+++ Text under study

Words can’t describe… But it’s Oktoberfest in Munich, so we’re going to try

MUNICH’S OKTOBERFEST is either mankind’s lowest form of depravity, or its highest.

I’m just back from a few nights in the festival’s famed brewery tents – during which I enjoyed everything from too many liters of lager to the cacophony of a Bavarian folk band’s version of the White Stripes’ “Seven Nation Army” – and I can’t decide.

I’m going to describe the scene, but with one stipulation. Oktoberfest cannot be described. It is too big, too loud, too awful, too wonderful for words.

This was the 200th anniversary of its inception. It all began as a royal wedding celebration, and it has grown into the largest annual event of any kind in the world. In the space of 17 days in September and October, more than 6 million people flock to a 103-acre expanse of asphalt and compacted dirt that Bavarians still perversely call the “Wiesn,” or “meadow. “

There are roller coasters and Ferris wheels and roasted chicken and chocolate-covered grapes. There are beautiful girls in shape-enhancing dirndls and hairy men in horribly revealing lederhosen. There is hugging and singing and clapping and weaving and dancing and crying.

Most of all, there is beer – raised in toasts, spilled to the floor, guzzled in delight.

All of it comes from Munich’s six breweries: Lowenbrau, Hacker-Pschorr, Hofbrau, Augustiner, Spaten and Paulaner (who, I should disclose, hosted me for the festival). The mayor of Munich taps the first keg in a quaint, time-honored ceremony, but for the most part that’s the last barrel you’ll see.

Instead, much of the beer is delivered to the festival grounds in 7,000-gallon tanker trucks, then transferred to a maze of beer lines that stretch for hundreds of feet. Then it’s poured into tens of thousands of heavy one-liter glass mugs called mass krugen. Up to 7 million of them would be drained this year.

The action is inside the tents – lavishly decorated buildings erected temporarily with massive wooden beams and joists. In the evenings, you need a reservation for a seat, but still hundreds outside push and shove for an open spot.

++++++

[Tasks to carry out]:
**1.** In the Oktoberfest article, what event did the festival begin as?
**2.** Name every Munich brewery that the Oktoberfest article says supplies the festival's beer.
**3.** Write the next part of the Oktoberfest article, picking up after its final sentence.
The rows have nothing to do with the Oktoberfest article.

+++ Material supplied

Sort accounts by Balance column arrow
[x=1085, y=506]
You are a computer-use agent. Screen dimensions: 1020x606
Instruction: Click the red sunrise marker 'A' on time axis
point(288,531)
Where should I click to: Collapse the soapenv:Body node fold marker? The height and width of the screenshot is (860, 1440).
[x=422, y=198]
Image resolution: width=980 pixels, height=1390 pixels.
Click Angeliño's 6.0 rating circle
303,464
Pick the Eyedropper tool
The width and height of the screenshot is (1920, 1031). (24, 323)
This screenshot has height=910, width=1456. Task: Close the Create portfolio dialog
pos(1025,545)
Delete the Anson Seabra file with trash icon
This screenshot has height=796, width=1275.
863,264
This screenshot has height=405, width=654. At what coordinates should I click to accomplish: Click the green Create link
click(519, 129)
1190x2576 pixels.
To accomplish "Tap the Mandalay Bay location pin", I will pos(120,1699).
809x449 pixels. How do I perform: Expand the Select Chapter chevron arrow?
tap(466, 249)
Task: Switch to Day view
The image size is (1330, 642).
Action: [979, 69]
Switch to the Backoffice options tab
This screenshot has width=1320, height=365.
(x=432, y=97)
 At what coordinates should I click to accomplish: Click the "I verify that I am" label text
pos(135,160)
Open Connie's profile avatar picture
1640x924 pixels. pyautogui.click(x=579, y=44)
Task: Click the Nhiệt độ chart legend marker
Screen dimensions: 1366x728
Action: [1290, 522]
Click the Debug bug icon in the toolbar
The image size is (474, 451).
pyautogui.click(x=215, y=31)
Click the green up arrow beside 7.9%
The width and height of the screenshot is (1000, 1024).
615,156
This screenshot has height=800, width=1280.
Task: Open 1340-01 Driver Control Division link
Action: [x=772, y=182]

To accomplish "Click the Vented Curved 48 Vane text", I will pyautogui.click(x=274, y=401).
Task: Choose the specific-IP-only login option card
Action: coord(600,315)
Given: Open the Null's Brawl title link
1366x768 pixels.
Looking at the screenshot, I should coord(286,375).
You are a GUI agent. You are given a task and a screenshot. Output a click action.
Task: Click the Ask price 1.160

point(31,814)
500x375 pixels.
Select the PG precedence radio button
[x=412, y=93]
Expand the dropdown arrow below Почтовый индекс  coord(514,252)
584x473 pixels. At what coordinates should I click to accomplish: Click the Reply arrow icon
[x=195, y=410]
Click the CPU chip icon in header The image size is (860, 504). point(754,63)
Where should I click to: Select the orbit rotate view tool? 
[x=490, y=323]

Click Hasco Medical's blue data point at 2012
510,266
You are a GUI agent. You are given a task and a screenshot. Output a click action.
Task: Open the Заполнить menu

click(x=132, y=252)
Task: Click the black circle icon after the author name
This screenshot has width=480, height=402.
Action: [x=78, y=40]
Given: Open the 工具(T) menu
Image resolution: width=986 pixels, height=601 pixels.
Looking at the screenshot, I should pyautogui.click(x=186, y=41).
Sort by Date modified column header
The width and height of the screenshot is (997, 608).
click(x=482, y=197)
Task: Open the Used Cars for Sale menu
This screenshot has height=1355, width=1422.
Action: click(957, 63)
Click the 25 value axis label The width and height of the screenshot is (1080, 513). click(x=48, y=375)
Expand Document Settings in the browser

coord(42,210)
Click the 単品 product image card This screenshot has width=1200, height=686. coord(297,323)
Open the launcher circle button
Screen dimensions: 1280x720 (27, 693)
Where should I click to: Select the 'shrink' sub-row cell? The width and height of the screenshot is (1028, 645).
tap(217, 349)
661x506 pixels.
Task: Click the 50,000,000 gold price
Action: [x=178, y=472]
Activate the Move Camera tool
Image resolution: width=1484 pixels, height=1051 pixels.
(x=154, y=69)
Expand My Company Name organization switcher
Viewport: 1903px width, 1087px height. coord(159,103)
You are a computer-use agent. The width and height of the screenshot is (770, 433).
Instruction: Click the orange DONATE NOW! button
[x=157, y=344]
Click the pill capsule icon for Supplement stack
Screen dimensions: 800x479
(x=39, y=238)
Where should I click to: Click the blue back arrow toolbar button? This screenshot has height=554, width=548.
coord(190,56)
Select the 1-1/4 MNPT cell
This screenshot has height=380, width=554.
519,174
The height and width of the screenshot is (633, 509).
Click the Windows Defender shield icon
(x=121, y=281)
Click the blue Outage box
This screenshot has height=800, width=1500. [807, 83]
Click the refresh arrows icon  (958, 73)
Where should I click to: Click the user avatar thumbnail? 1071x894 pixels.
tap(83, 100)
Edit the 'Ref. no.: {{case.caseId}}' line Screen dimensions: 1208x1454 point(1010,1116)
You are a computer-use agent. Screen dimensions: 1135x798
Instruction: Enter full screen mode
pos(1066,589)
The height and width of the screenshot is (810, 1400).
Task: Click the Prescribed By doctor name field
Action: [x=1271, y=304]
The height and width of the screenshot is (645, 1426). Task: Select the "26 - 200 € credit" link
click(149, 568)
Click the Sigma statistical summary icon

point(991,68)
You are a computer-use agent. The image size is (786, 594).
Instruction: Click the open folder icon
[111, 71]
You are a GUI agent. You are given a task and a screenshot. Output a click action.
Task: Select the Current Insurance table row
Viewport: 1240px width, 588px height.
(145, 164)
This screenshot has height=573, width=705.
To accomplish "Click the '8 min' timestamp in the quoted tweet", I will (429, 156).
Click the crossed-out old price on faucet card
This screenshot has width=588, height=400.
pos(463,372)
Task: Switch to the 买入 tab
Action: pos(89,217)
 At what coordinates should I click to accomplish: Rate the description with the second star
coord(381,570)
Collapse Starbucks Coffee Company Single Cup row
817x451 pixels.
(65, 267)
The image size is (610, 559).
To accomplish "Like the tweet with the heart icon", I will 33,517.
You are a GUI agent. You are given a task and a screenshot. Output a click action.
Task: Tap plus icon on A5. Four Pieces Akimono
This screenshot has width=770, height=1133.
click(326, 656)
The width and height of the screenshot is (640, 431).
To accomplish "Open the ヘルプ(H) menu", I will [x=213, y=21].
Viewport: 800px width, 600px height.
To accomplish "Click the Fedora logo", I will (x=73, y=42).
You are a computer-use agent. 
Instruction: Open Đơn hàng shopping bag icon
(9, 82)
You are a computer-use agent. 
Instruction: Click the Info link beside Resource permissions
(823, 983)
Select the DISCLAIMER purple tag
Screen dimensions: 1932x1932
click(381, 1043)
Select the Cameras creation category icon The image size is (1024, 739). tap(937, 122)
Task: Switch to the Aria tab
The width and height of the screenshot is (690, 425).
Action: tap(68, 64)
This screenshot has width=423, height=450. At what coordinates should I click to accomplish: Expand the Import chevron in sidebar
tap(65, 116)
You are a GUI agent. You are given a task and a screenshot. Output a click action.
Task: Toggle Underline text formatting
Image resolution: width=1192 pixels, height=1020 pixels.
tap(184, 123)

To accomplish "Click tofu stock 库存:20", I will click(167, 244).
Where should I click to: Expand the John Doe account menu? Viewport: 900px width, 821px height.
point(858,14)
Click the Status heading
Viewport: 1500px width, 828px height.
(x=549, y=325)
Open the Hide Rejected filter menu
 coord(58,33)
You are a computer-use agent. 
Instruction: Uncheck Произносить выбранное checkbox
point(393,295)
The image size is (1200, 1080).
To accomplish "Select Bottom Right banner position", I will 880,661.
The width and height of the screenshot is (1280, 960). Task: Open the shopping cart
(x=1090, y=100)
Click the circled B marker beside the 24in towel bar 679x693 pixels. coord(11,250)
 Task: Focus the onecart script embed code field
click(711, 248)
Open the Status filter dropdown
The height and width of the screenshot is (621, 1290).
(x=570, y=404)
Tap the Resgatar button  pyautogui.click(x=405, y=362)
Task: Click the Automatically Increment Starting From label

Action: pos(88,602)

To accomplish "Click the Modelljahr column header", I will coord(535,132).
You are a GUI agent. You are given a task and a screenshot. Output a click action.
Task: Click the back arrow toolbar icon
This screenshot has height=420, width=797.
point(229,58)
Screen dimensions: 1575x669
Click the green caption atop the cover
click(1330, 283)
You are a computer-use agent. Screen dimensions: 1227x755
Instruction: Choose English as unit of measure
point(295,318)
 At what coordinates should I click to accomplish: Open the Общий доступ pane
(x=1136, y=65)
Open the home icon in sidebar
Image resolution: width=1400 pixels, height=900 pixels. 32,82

++++++

[Responses to the tasks]:
**1.** A royal wedding celebration.

**2.** Lowenbrau, Hacker-Pschorr, Hofbrau, Augustiner, Spaten and Paulaner.

**3.**
The largest can hold 10,000 people – about the size of college basketball arena. That’s 10,000 people all consuming inordinate amounts of liquid and large plates of wurst. Let’s just say it’s a good thing the bathrooms are the product of Germany’s legendary technical superiority.

The noise is a welter of discord till the music starts. Then it’s a welter of wedding reception standards, Bavarian drinking songs and John Denver’s “Take Me Home, Country Roads. ” One of the most popular is “Ein Prosit Der Gemütlichkeit,” which is roughly translated as “A toast to getting toasted. “

Outside, the sound is of carnival music and broken glass shards being kicked across the asphalt. Lights flash above a hundred food kiosks. It is impossible to walk more than 50 feet without hitting gridlock, usually because some semi-comatose kid (the drinking age is 16) is blocking the walkway, his head slumped to his knees. Medics will be along shortly to clean up the mess.

In the age of M.A.D.D., many Americans would rightly recoil at the excess. Yet it is a shame that it could never happen here; we could use a break from all the serious stuff that’s going around.

I asked Paulaner brewmaster Christian Dahncke if there was any opposition to Oktoberfest in Munich, and he reacted as if I was speaking in a foreign tongue (which, to be truthful, I was).

“For people who don’t want to get drunk,” he replied, “we make nonalcoholic wheat beer. “

I love that sentiment: Live and let live.